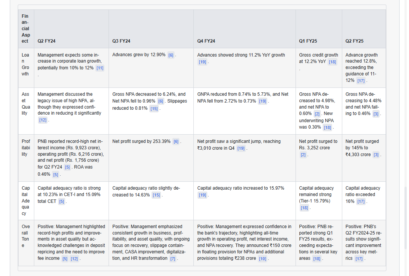Click citation 6 after 'Advances grew by 12.90%'
Screen dimensions: 409x276
click(171, 55)
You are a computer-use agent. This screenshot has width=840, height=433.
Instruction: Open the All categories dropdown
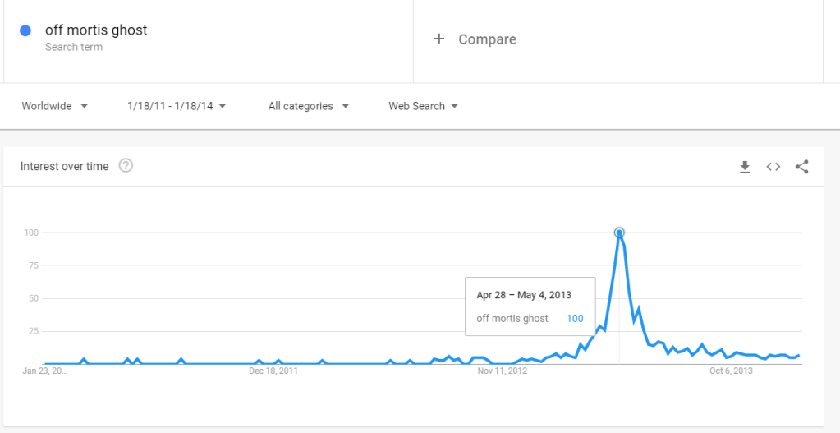click(309, 106)

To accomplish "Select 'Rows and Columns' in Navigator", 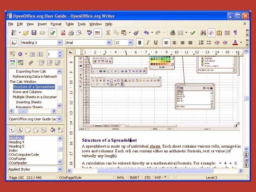I will coord(27,92).
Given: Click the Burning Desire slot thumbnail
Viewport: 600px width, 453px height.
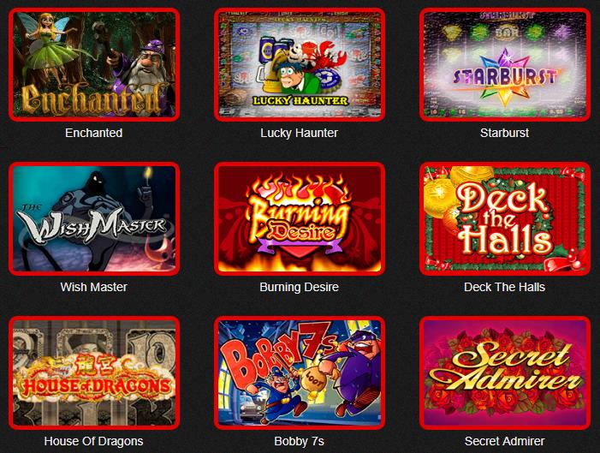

# REQUIREMENT:
Scan the data for lines containing "width" and copy all of them.

# WRITTEN RESPONSE:
You are a computer-use agent. This screenshot has width=840, height=433.
Viewport: 600px width, 453px height.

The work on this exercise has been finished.